■ **Erfasste Daten**
☆ ☆ ☆ ☆ ☆

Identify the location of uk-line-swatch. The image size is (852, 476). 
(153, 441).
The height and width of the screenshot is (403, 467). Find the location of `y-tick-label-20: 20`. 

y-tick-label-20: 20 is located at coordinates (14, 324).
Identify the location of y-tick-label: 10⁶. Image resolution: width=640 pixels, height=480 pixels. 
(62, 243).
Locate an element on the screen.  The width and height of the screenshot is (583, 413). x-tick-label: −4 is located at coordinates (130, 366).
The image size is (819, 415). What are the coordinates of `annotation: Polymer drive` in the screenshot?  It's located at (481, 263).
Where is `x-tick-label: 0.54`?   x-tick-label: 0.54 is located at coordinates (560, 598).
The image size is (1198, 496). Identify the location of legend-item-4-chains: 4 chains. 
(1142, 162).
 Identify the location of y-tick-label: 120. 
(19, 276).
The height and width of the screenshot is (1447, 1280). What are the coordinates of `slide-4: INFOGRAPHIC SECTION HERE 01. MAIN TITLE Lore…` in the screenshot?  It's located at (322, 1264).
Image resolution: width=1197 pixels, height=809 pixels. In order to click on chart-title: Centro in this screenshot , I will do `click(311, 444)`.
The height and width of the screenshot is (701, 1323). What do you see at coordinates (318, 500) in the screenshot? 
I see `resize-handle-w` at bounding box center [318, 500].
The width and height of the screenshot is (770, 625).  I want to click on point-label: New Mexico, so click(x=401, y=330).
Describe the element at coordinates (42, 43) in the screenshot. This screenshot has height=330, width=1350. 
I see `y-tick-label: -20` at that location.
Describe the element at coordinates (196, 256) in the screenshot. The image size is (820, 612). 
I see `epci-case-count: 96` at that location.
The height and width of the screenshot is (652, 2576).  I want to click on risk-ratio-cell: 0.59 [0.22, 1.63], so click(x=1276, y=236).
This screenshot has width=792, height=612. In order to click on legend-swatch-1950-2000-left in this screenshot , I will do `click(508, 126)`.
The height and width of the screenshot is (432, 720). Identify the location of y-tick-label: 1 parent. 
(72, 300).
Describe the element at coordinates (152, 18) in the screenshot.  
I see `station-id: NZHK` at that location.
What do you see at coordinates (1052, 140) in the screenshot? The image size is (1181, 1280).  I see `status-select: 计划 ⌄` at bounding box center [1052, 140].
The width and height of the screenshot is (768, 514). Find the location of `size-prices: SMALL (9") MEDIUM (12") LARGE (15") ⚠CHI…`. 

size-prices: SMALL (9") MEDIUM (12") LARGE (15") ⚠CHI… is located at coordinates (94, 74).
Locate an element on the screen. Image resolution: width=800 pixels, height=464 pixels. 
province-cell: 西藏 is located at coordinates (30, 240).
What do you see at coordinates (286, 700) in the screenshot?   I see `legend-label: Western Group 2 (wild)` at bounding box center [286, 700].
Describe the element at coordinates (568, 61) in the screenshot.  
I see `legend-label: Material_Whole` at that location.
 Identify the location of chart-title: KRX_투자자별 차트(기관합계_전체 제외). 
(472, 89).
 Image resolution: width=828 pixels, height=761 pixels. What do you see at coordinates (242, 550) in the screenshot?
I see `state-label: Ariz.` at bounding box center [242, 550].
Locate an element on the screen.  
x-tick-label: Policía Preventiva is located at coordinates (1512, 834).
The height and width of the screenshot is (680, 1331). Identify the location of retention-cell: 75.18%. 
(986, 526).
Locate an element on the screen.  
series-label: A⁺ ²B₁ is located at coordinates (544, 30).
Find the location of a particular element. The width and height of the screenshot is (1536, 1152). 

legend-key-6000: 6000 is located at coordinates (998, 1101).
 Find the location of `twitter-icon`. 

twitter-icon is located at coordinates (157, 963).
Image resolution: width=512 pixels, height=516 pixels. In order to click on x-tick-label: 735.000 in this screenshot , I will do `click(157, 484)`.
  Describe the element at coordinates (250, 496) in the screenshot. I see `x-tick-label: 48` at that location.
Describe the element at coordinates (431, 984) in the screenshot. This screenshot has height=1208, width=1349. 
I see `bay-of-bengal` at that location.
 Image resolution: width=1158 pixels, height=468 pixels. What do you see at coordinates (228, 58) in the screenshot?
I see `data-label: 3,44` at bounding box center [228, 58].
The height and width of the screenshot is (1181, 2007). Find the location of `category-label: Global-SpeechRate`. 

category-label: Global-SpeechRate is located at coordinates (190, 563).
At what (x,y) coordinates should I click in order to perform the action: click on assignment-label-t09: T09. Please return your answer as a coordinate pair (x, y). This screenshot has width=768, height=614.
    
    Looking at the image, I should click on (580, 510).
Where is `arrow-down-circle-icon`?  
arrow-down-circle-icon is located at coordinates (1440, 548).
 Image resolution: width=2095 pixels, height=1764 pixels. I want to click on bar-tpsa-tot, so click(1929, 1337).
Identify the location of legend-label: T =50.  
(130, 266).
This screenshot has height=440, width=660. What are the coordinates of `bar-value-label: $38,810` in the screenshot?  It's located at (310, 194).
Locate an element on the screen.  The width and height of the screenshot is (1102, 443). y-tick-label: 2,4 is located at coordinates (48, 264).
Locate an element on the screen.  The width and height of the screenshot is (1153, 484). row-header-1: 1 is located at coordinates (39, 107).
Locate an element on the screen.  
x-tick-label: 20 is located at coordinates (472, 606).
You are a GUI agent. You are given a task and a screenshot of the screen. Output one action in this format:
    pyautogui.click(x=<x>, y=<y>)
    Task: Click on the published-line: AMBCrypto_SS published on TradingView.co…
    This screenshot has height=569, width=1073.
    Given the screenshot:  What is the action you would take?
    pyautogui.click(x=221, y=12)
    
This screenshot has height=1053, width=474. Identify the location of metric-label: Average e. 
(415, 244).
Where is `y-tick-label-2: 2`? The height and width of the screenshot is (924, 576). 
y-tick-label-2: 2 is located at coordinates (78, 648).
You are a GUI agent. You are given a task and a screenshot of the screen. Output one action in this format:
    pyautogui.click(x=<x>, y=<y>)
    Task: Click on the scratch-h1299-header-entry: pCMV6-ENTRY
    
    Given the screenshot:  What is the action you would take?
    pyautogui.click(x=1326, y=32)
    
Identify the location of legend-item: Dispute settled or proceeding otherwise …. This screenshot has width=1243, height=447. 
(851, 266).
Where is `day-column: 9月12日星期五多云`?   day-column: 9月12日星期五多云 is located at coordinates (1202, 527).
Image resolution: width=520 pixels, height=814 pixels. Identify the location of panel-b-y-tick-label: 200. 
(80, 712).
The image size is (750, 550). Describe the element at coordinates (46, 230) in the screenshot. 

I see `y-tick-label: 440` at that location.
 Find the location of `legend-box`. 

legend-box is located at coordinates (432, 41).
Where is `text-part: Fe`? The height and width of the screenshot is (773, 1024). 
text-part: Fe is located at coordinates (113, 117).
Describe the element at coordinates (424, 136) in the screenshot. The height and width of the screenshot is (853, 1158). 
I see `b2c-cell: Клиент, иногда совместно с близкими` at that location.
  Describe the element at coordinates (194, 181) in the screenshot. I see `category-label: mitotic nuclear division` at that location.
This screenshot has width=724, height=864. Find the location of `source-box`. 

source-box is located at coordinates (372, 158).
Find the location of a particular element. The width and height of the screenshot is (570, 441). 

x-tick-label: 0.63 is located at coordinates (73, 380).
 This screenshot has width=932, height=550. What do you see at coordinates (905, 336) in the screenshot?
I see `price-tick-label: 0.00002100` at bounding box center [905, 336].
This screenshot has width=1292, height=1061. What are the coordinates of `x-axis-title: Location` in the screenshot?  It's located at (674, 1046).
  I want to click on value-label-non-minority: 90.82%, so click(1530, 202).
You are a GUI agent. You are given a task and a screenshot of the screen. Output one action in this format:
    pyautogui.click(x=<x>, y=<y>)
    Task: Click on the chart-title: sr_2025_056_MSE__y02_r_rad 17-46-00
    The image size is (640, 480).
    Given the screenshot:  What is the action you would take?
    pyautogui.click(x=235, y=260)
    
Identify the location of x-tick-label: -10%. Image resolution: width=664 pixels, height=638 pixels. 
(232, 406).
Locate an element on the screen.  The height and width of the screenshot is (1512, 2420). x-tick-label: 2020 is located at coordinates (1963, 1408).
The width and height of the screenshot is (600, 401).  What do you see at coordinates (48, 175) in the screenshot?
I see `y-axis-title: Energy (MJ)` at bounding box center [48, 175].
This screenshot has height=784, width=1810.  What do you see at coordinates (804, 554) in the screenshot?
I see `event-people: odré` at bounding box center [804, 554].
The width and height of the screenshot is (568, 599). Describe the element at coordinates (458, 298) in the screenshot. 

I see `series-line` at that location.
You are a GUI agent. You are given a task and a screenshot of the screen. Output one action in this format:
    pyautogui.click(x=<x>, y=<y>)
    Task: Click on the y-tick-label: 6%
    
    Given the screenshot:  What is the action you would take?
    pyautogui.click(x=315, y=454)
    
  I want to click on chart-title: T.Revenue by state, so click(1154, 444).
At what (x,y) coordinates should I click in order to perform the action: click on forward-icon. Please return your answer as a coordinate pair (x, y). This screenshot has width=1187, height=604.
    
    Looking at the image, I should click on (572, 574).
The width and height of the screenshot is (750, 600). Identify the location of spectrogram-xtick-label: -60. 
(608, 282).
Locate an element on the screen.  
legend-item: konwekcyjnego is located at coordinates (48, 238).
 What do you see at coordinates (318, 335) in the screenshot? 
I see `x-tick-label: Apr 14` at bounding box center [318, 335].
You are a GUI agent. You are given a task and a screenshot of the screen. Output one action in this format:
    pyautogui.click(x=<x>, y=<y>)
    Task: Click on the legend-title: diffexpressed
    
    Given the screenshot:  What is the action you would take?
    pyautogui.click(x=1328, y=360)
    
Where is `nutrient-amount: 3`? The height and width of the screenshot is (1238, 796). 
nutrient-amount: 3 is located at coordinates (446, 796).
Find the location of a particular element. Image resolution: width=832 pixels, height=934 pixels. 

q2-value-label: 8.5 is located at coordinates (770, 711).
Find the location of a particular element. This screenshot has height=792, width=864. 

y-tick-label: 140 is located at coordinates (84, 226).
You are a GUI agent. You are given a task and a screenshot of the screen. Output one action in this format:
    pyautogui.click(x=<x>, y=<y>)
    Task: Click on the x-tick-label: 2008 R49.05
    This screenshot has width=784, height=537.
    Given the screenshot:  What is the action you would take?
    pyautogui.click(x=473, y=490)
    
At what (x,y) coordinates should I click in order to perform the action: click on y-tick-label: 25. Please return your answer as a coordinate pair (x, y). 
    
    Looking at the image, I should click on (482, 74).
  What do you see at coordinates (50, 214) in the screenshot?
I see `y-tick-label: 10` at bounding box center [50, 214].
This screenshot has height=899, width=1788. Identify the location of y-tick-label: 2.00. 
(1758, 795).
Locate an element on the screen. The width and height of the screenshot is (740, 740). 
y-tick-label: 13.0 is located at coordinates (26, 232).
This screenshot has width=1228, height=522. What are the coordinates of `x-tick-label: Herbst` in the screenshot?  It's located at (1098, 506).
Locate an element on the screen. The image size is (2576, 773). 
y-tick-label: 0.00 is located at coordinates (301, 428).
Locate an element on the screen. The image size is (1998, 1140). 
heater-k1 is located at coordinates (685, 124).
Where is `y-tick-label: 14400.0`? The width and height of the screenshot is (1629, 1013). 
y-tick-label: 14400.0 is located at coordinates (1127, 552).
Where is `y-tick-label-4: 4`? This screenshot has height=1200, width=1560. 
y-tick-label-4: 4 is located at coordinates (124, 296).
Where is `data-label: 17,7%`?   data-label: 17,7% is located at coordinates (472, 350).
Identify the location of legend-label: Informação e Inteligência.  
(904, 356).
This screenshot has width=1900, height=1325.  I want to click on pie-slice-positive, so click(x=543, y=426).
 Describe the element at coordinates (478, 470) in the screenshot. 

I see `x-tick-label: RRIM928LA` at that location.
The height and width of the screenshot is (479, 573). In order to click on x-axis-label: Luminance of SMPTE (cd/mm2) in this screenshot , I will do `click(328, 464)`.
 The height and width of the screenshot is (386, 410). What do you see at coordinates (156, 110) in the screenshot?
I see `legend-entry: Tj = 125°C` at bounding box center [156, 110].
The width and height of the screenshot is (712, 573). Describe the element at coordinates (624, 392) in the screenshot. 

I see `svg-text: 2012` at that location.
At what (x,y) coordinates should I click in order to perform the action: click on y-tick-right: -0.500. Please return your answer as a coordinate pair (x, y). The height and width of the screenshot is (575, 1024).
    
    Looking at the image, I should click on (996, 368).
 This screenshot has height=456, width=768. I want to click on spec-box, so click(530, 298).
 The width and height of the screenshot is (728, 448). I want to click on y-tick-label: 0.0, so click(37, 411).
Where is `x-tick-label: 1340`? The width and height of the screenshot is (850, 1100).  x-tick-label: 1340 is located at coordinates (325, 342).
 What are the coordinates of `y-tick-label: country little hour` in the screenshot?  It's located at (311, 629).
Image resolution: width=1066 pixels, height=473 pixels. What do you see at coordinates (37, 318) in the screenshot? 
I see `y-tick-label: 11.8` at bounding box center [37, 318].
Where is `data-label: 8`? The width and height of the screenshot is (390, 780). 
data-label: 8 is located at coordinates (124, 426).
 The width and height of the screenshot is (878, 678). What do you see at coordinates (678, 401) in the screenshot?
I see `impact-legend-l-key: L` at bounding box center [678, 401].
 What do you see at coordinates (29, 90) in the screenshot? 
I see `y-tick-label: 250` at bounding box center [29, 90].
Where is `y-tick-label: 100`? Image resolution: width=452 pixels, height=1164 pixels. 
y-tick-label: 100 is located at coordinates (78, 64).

☆ ☆ ☆ ☆ ☆

Aktualisiere die Zeilen von der Zeile mit „Identify the location of x-tick-label: -10%.“ bis einschließlich der Zeile mit „coordinates (1963, 1408).“, indem du „Image resolution“ durch „Screen resolution“ ersetzt. Gib nur diese Zeilen aus und lass alles andere unverändert.

Identify the location of x-tick-label: -10%. Screen resolution: width=664 pixels, height=638 pixels. 
(232, 406).
Locate an element on the screen.  The height and width of the screenshot is (1512, 2420). x-tick-label: 2020 is located at coordinates (1963, 1408).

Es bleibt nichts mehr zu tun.